In order to further test the effect of this model, and analyze the role played by each component in the model, Table 3 shows the evaluation indicators of the model described in this chapter after deleting different levels of attention mechanism. Taking the ROUGE-2 indicator as an example, the experiment based on the TripAdvisor data set does not use the attention mechanism of the sentence layer. The score is reduced by 0.54, and the decrease is 6.79%. Without the attention mechanism of the document layer, the score decreases by 0.47, and the decrease is 5.91%; based on the same experiment with Amazon dataset, the scores were reduced by 0.68 and 0.59, respectively, with a decrease of 8.56% and 7.43%, respectively. In the experimental comparison of the same data set, the use of the sentence layer attention mechanism caused a larger drop in the evaluation score. It can be speculated that under the model of the double-layer attention mechanism, the sentence attention mechanism played a relatively speaking role. The more important role, the external input of this mechanism is derived from the aspect information extracted in the previous chapter, which verifies that it is beneficial for abstract extraction.
Performance comparison after model reduction
Performance comparison after model reduction
The value of λ mentioned in Section 3.3, which affects whether the sentence will be selected as a summary. If the value is too small, the redundancy elimination effect will be weakened. As many sentences as possible are selected as abstracts, and the value is too large. The number of candidates satisfying the requirements is less. From the condition of redundant screening, the value is related to the length of the sentence in the corpus. The general news corpus and the online review corpus have different statistical characteristics in the sentence, in order to analyze the value. The relationship with the evaluation value was verified on the basis of the experimental data. Figure 3 shows the relationship, the abscissa is the value of 0.05 in steps, the ordinate is the value of ROUGE-1 and ROUGE-2 (in %), the upper curve shows the value of ROUGE-1, below the curve shows the value of ROUGE-2. It can be seen that ROUGE-1 reaches the highest score when it takes about 0.6, and ROUGE-2 reaches the highest score when it is between 0.6 and 0.7. Therefore, it is set to be 0.65.
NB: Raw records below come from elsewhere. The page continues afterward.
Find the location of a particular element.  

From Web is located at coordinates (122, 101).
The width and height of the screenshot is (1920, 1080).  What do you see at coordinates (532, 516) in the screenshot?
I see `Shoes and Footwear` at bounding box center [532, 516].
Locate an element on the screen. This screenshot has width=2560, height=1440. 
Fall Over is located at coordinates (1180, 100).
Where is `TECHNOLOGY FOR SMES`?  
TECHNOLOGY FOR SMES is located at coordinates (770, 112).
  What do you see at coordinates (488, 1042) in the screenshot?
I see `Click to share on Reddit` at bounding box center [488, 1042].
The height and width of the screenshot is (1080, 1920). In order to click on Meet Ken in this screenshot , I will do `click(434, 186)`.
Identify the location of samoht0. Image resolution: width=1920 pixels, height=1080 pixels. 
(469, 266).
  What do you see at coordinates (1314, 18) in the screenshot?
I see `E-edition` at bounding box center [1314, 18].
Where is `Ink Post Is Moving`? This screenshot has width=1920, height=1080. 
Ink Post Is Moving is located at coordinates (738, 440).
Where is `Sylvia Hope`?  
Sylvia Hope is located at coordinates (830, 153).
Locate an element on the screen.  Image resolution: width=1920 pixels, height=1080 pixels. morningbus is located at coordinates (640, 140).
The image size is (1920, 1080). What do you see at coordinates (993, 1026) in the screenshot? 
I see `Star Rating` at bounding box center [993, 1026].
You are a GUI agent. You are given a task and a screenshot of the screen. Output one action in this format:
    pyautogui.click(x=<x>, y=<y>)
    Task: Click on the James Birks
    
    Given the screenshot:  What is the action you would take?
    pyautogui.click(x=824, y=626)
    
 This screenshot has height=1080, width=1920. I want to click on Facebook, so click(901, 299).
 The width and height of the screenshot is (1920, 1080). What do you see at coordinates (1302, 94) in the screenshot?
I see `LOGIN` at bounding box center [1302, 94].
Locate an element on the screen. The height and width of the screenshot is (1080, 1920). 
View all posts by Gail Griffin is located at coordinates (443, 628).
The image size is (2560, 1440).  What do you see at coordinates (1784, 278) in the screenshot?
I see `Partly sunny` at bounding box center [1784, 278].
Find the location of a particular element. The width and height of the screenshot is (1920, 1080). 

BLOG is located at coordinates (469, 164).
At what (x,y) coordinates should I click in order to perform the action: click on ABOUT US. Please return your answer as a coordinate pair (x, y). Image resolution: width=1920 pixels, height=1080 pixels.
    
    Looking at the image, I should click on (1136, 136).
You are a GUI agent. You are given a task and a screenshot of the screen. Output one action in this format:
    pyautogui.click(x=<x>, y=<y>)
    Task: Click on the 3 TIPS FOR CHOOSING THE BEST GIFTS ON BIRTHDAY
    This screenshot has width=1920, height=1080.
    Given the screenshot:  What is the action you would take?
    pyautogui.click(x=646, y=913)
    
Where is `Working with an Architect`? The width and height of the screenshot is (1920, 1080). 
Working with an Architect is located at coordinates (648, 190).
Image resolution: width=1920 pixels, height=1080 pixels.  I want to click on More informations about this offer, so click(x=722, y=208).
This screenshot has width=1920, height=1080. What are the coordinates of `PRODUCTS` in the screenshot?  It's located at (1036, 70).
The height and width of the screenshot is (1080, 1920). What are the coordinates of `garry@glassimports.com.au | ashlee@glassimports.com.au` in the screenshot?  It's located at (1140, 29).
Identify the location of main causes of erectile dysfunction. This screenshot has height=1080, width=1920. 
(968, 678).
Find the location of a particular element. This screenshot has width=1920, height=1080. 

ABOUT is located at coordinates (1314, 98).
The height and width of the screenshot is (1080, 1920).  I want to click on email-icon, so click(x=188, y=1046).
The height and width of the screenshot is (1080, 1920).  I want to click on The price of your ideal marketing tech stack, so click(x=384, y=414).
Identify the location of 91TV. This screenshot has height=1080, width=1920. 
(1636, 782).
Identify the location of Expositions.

The relation of lamda and ROUGE-1/2.
In this paper, based on the hierarchical attention network design summary model for the review document data, the GRU is extended, the aspect knowledge is introduced, the aspect vocabulary is introduced, the structure of the GRU is enhanced, and the attention weight mechanism is used to identify words with higher weights in the sentence. These words form a sentence representation, and then form a representation for the text based on the attention mechanism. The model is compared with a series of unsupervised and supervised summary baselines. The experimental results show that the model performs better than most of the baselines in the text, and can use the loop structure to capture context information and introduce attention in two encoders. The attention mechanism effectively improves the saliency sentence extraction of the abstract. Finally, in the experiment, whether or not to add the redundant culling step into the model test, the results show that the redundant culling is beneficial to the summary result of the review.
Next, the evaluation method ROUGE is based on the word correspondence, regardless of the semantic level. If the words are different, even if the semantics are closely, the calculated evaluation value will not be high. As the abstract technology becomes higher and higher, the phenomenon of synonymous different texts will increase. Therefore, there are still some shortcomings in the evaluation method of the abstract, and further consideration for authentication method is needed.
Footnotes
Acknowledgments
This research is supported by Scientific Research Project of Beijing Educational Committee (No. KM201810017005).